• What is needed: Each record that follows should be repeated exactly, minus any images.

• Data for the task:
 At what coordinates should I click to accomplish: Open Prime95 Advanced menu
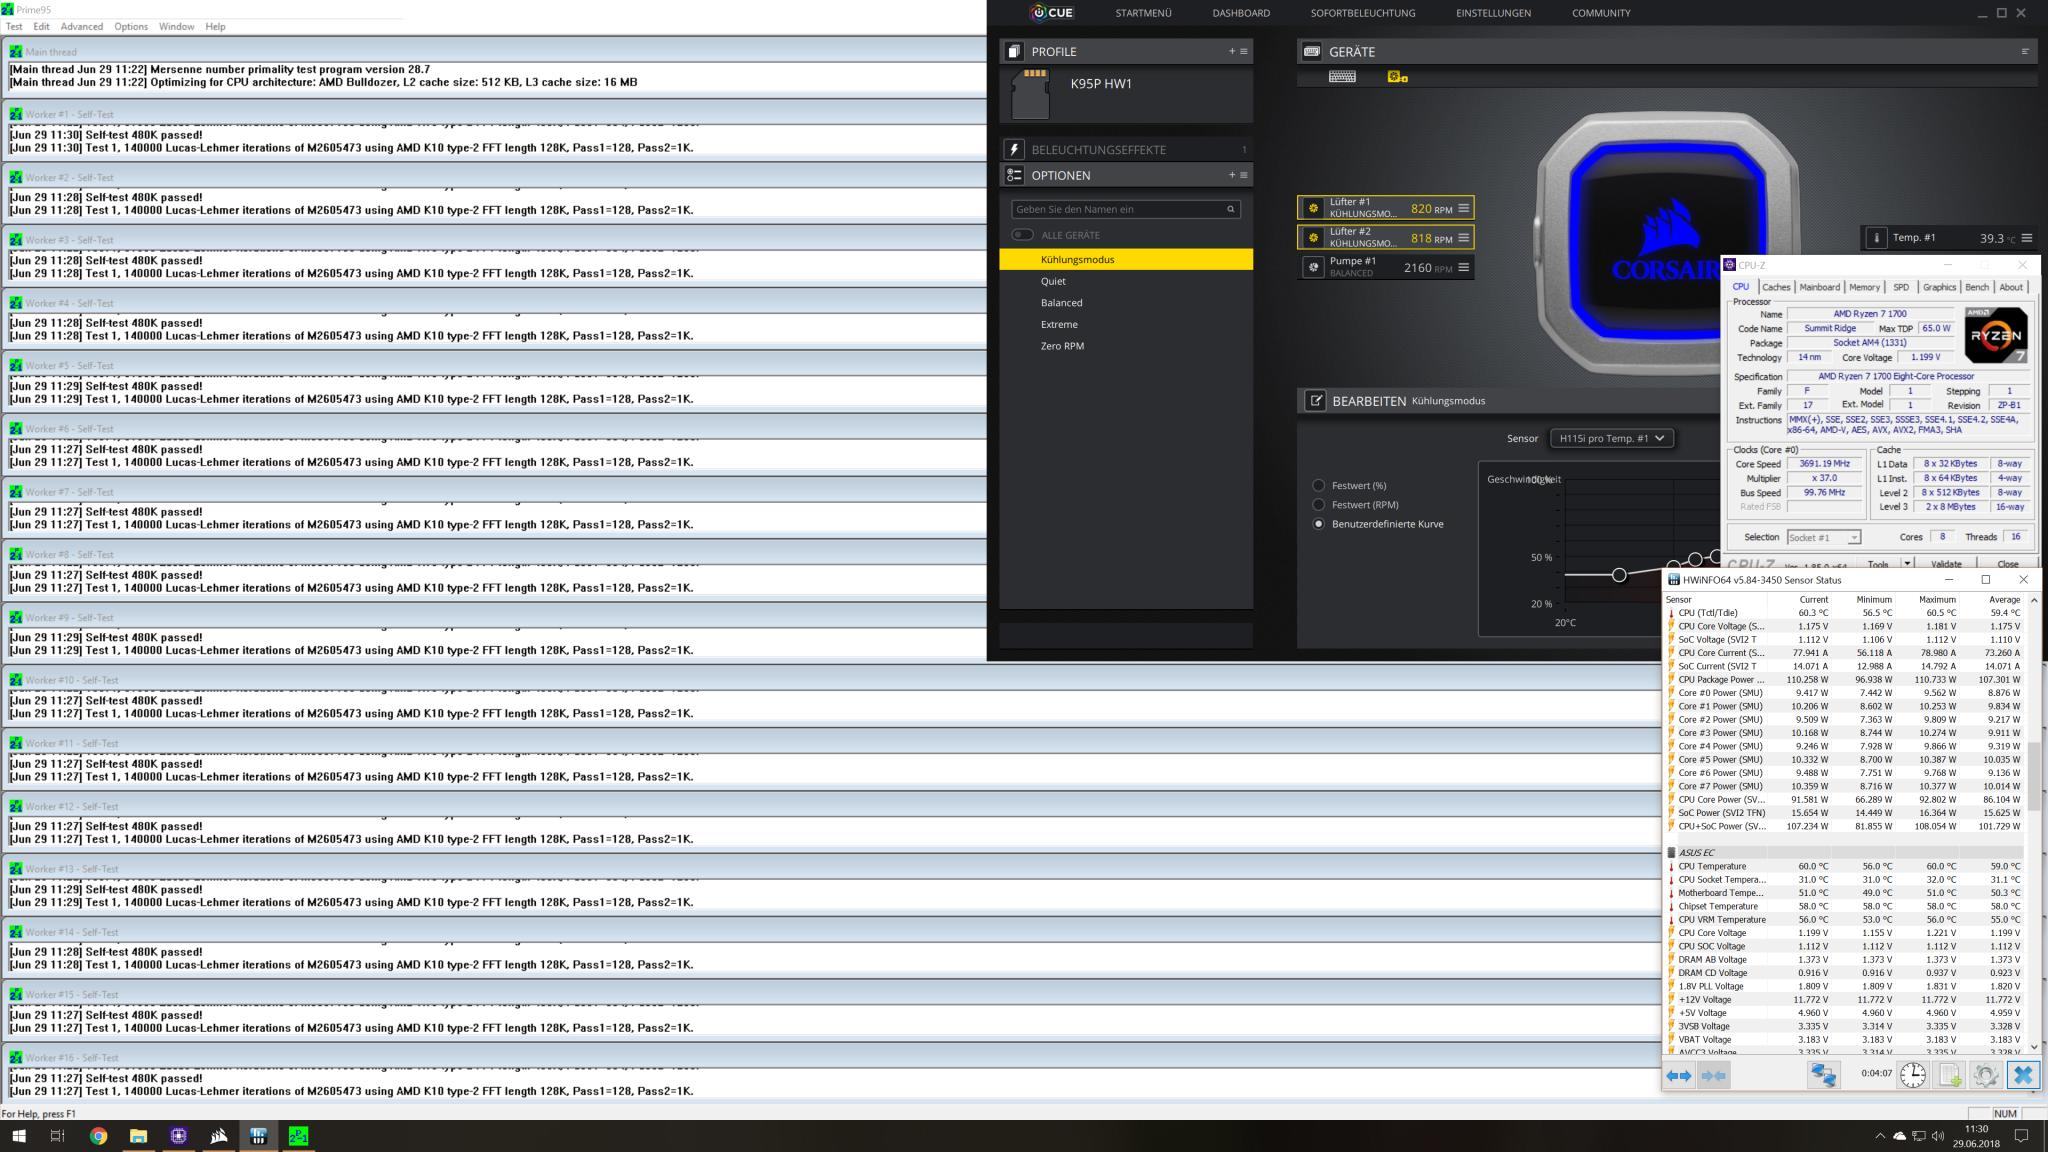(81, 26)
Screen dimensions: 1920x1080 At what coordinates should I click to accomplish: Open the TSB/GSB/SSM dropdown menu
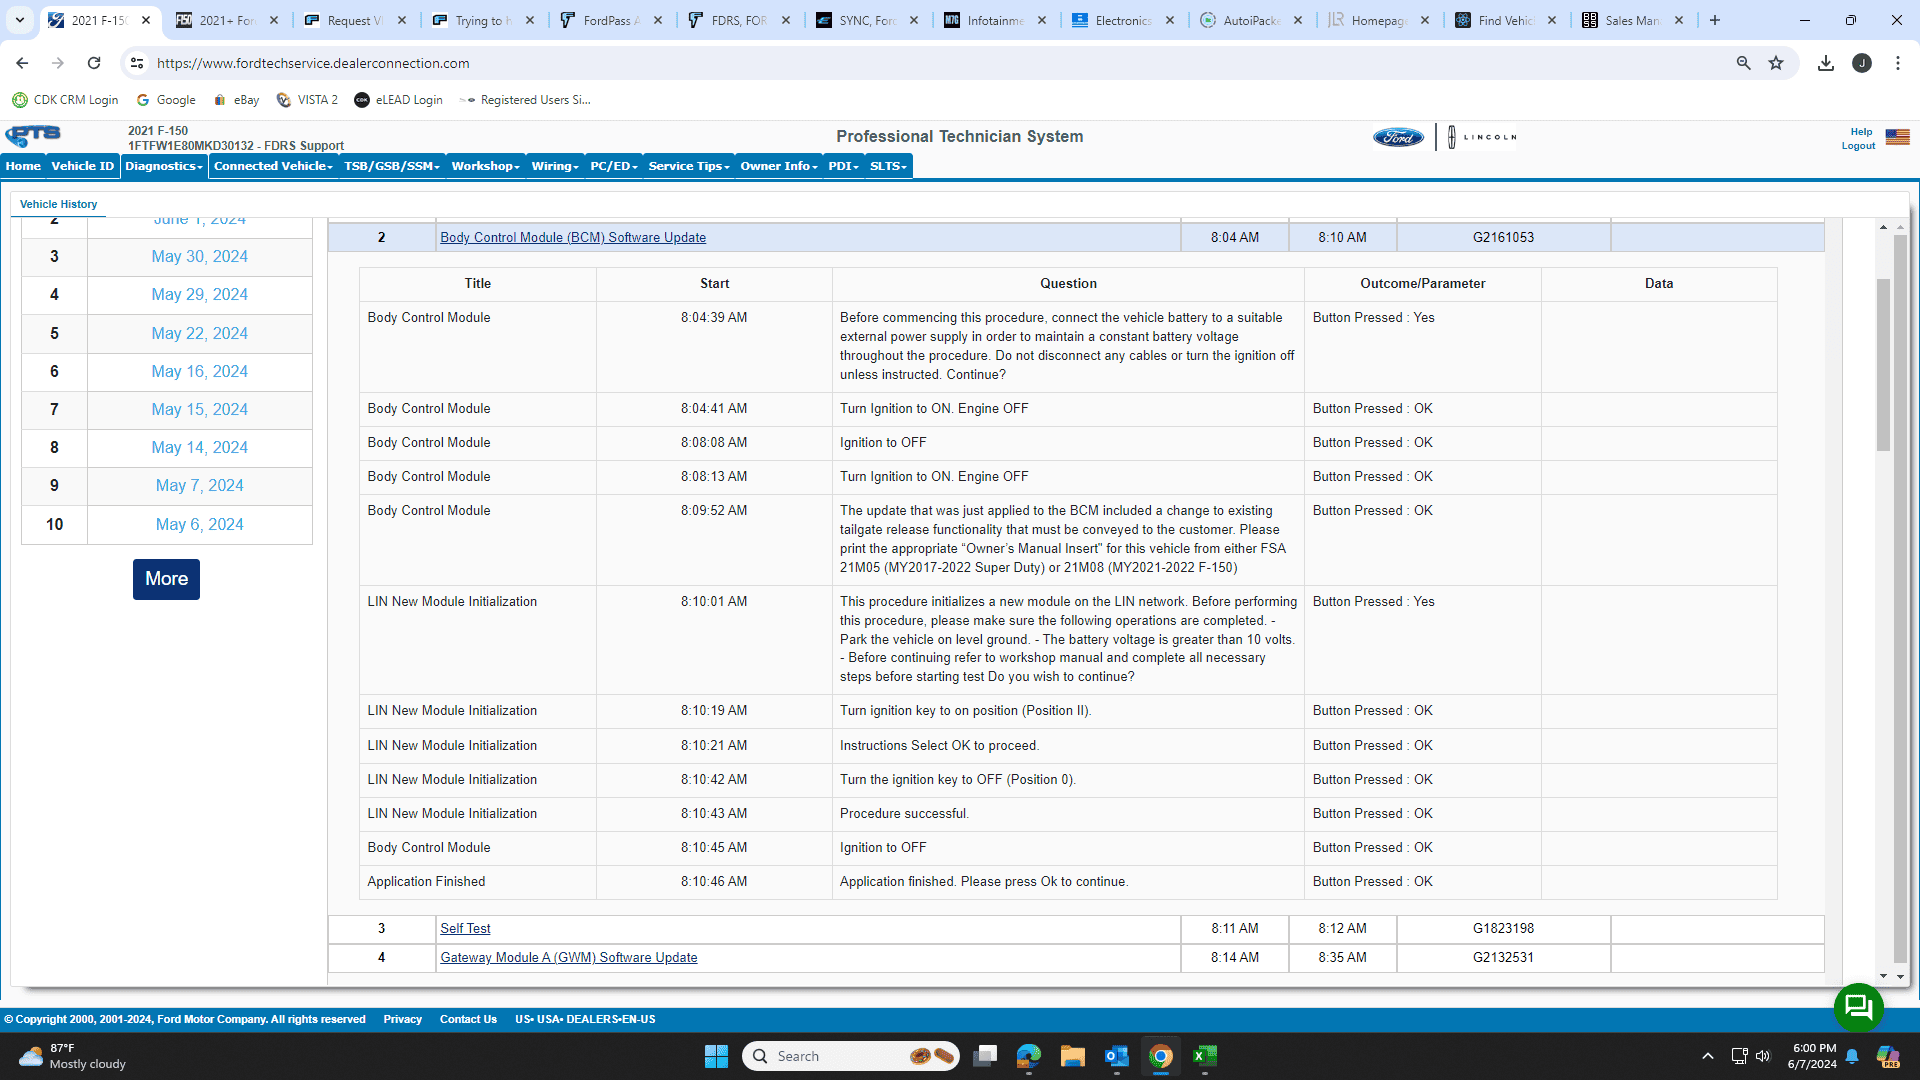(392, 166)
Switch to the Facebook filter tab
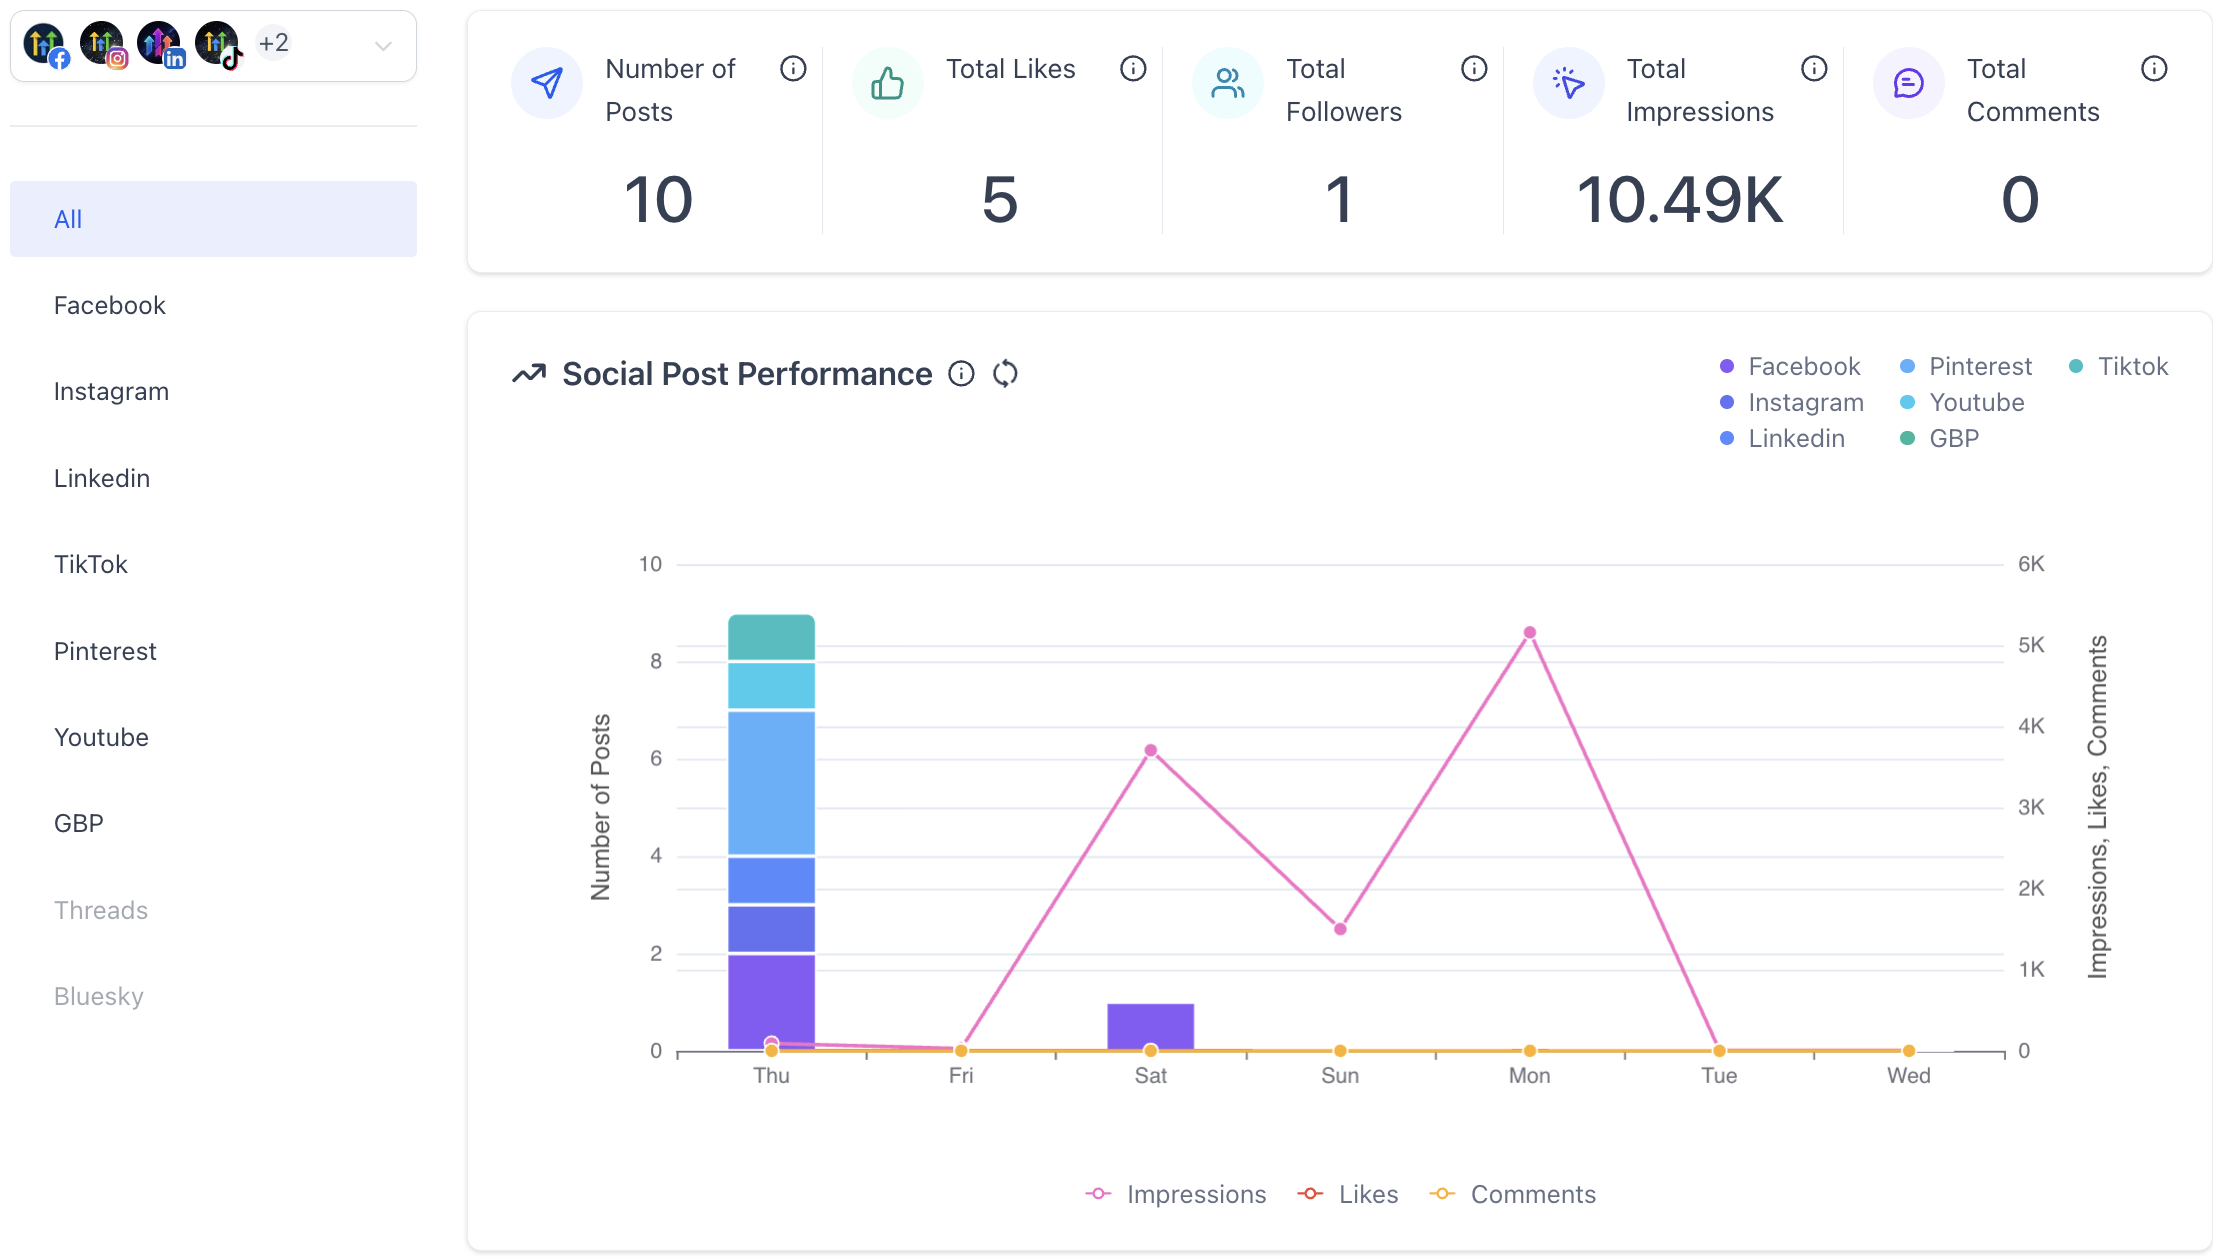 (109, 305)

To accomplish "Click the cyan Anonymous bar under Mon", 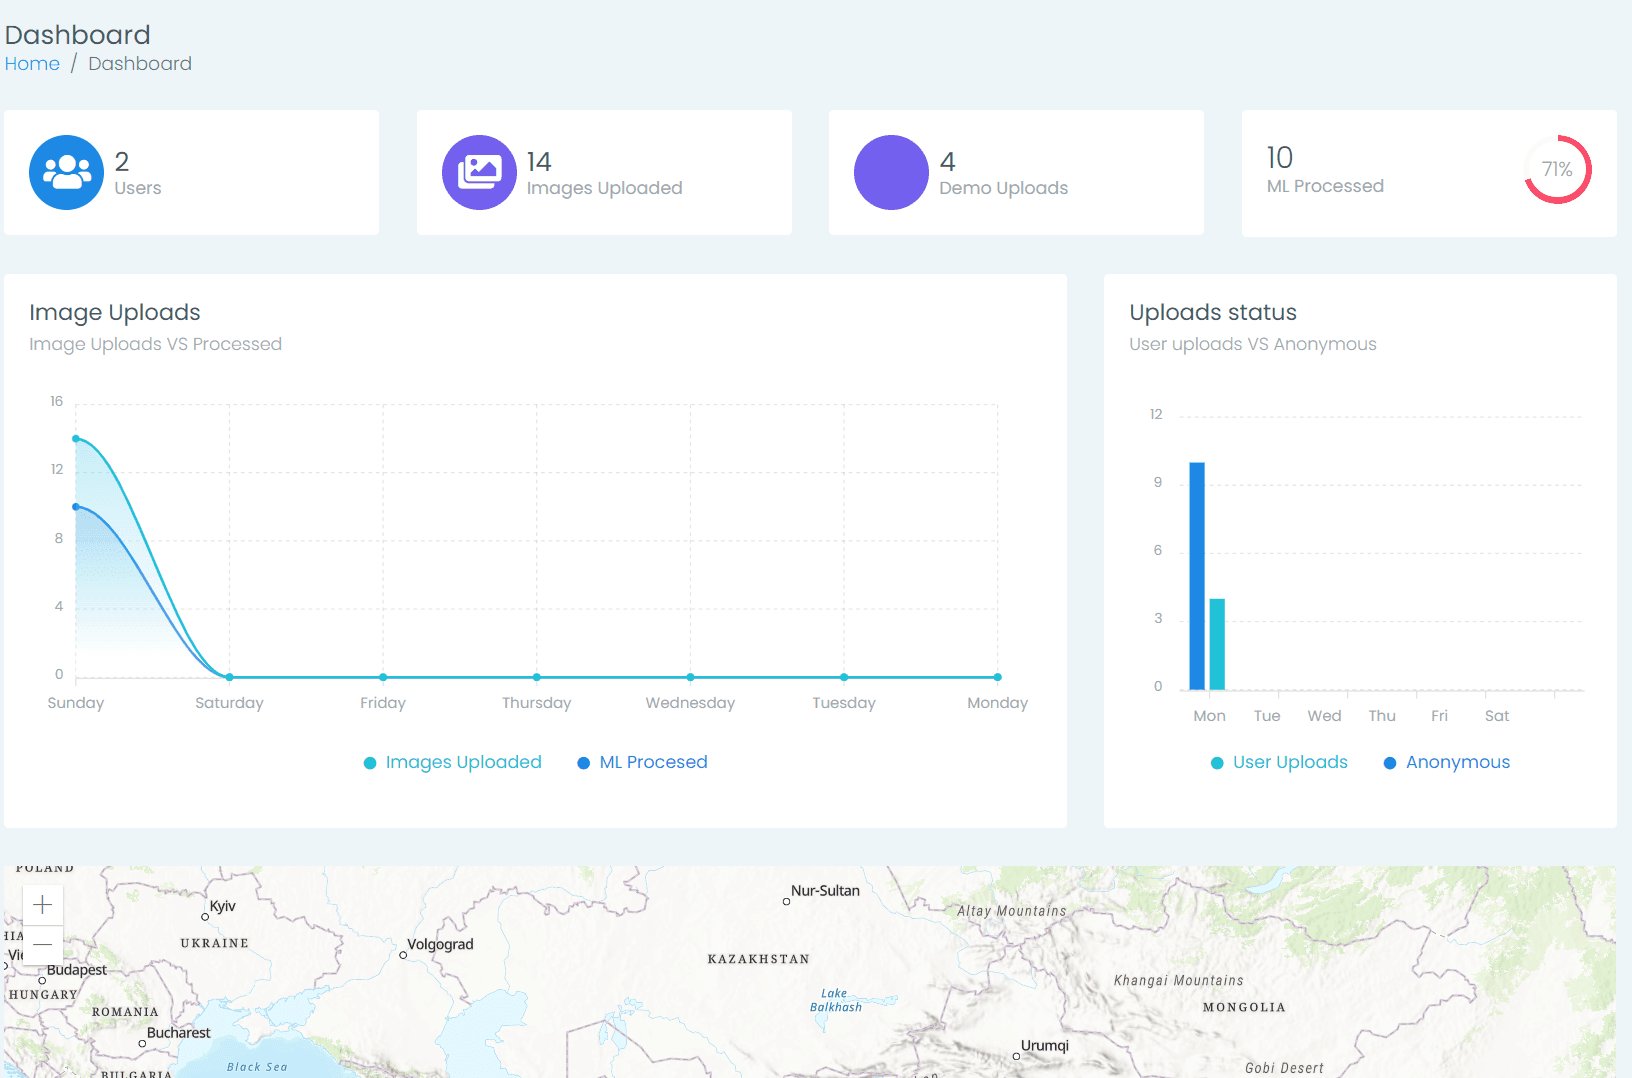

• Your response:
 At what coordinates should I click to accomplish: Open Prime95 Advanced menu
(81, 26)
Screen dimensions: 1920x1080 At what coordinates should I click to accomplish: Open the TSB/GSB/SSM dropdown menu
(392, 166)
Switch to the Facebook filter tab
 (109, 305)

To accomplish "Click the cyan Anonymous bar under Mon", 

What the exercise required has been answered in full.